Anthony Black is reading at grade level after less than three semesters at the SEED School in Southeast.
Anthony, now in the seventh grade, is one of five students featured in Davis Guggenheim’s documentary film “Waiting for Superman” about failing public schools.
Although Anthony concedes in the film that enrollment at SEED would be “bittersweet” — he would have to cut back on video games and wake up early — he is doing well at the school, said Head of School Charles Adams.
“He’s enjoying himself. He was playing Ultimate Frisbee yesterday when I saw him,” said Adams, noting that Anthony is reading at grade level and making progress in math. “He needs to push himself a bit in mathematics, but he’s a seventh-grade boy — I think we all could have done that.”
SEED is a public college prep boarding school that accepts 80 students for its sixth and seventh grade each year for a sixth-to-12th-grade student body of 330. Last year, 94 percent of SEED graduates — 32 of 34 — went on to four-year universities.
About 75 percent of SEED students are on free or reduced-price lunch. “We want students who need another educational option,” Adams said.
Because of high demand, SEED has used a lottery system since it opened in 1997. Currently, 125 students are on the waiting list. Adams said about 10 to 20 students are admitted off the waiting list each year; Anthony landed on the list’s fifth spot in spring 2009.
Guggenheim said he found the students by attending the open houses of charter schools using lottery systems. “Immediately we found this amazing connection” with Anthony, Guggenheim said.

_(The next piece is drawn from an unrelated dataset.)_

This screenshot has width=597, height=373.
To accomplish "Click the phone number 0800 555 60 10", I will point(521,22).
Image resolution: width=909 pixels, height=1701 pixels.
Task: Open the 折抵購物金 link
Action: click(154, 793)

“In one sense we could tell he was very aggressive because his father had died of a drug overdose and his grandmother had been lost in the schools of D.C.,” Guggenheim said. “But he was also very hopeful, and his big dream was to make his grandma proud.”
In the documentary, Anthony sits on his bed in his grandparents’ home and says, “I want my kids to have better than what I had … I want to go to school.”
Anthony’s alternative was to attend Southeast’s John Philip Sousa Junior High School, where more than half of students do not have sufficient reading or math skills.